The company reported second-quarter revenue of $221.75 million. This represented strong 61% year-over-year growth from $137.64 million. However, it fell short of Figma’s own guidance range of $247-250 million.
The miss stung particularly hard given expectations around the company’s July IPO. Figma went public at $33 per share but opened trading at $85. Shares peaked at $142.92 the following day.
Since then, the stock has retreated. Figma shares have lost 41% from their peak through Wednesday’s close. The after-hours decline threatens to extend those losses.
Valuation Concerns Mount
Figma currently trades at 299.2 times forward earnings. This multiple dwarfs legacy competitor Adobe at 15.3 times and the broader S&P 500 at 23.7 times.
The rich valuation leaves little room for error. When companies trade at such high multiples, even small disappointments can trigger large stock moves.
CEO Dylan Field acknowledged the company’s ambitious plans during the earnings call. “We do plan to take big swings if and when we see opportunities to invest both organically and inorganically,” Field told analysts.
These comments about major AI investments may have unsettled some investors. Wall Street often prefers measured spending over aggressive investment cycles, especially for newly public companies.

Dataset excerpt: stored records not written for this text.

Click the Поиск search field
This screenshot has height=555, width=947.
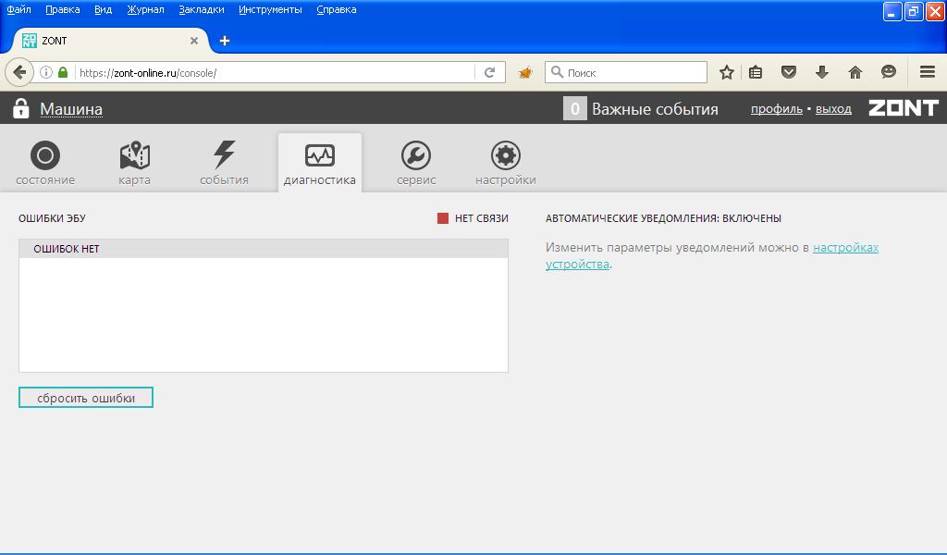tap(633, 72)
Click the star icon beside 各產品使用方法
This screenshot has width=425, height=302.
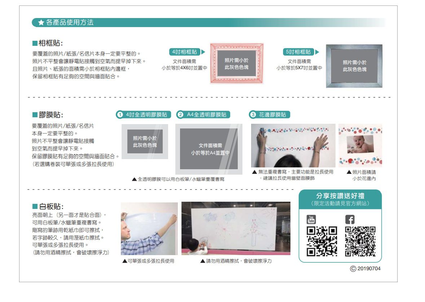[x=41, y=23]
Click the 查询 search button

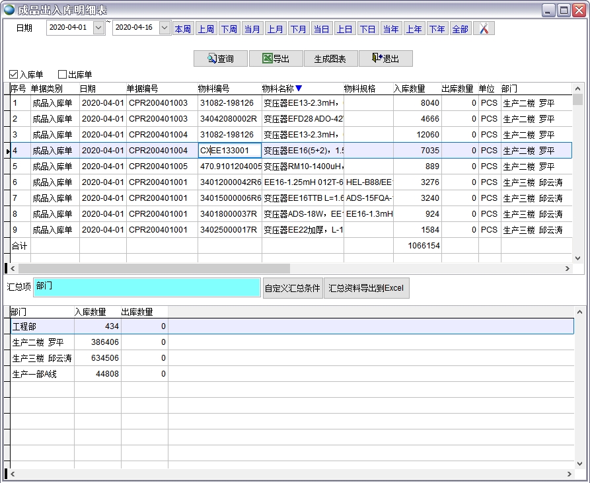(221, 59)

On the positive side, Figma achieved breakeven results on a GAAP basis. This marked a turnaround from the $4.39 loss per share reported a year earlier. Non-GAAP net income grew to $19.78 million from $14.28 million.
Supply Pressure Looms
Timing adds another challenge for Figma shares. Employee lock-up periods expire later this week. This could flood the market with additional supply just as sentiment turns negative.
Currently, only 41% of Figma’s shares trade as free float. The limited supply has contributed to the stock’s extreme volatility since its debut.

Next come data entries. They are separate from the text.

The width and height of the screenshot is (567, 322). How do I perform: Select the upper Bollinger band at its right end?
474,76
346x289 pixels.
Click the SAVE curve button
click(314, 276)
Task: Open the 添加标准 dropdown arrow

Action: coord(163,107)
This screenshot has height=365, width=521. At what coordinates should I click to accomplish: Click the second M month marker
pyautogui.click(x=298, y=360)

Five major venture capital firms remain locked up through mid-2026. But the employee unlock represents the first major test of investor demand.

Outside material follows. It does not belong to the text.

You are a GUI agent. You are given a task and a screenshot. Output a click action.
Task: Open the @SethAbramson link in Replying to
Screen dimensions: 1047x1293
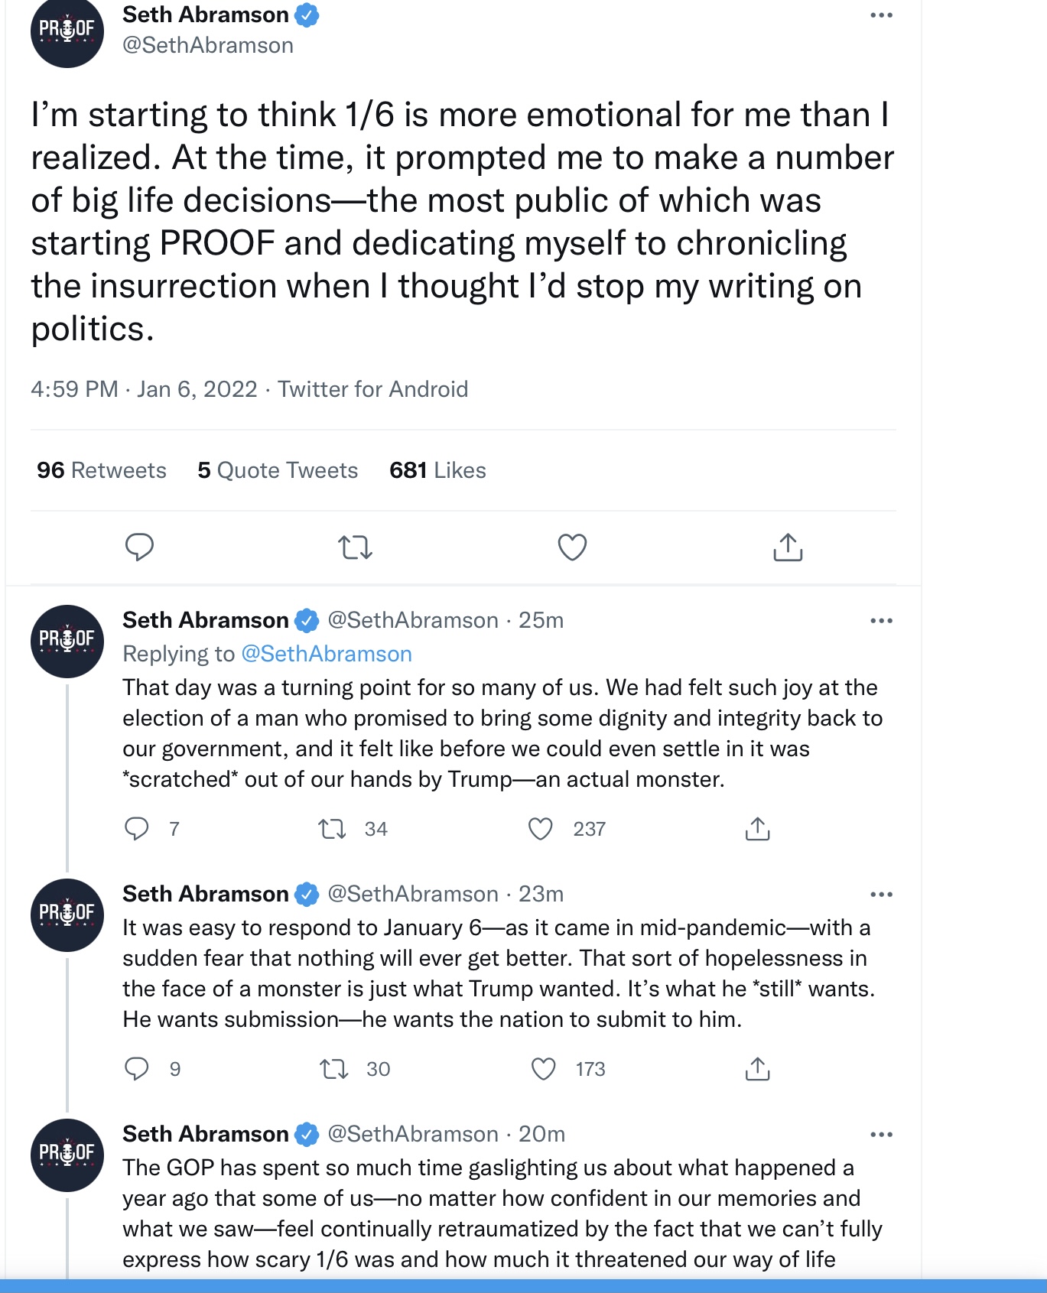point(327,654)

For the current quarter, Figma projects revenue between $263-265 million. Full-year guidance calls for $1.021-1.025 billion in revenue. These targets roughly align with analyst expectations.
Retail traders showed mixed reactions to the results. Some viewed the post-earnings drop as a buying opportunity. Others questioned whether the company can justify its premium valuation.
Short interest in Figma has climbed to nearly 1% of float, the highest level since its public debut. This suggests some investors are betting against the stock’s near-term performance.
The earnings report highlights challenges facing high-growth companies in public markets. Quarterly reporting cycles create pressure to deliver consistent results. For Figma, maintaining its growth trajectory while managing investor expectations will be crucial as more share supply enters the market.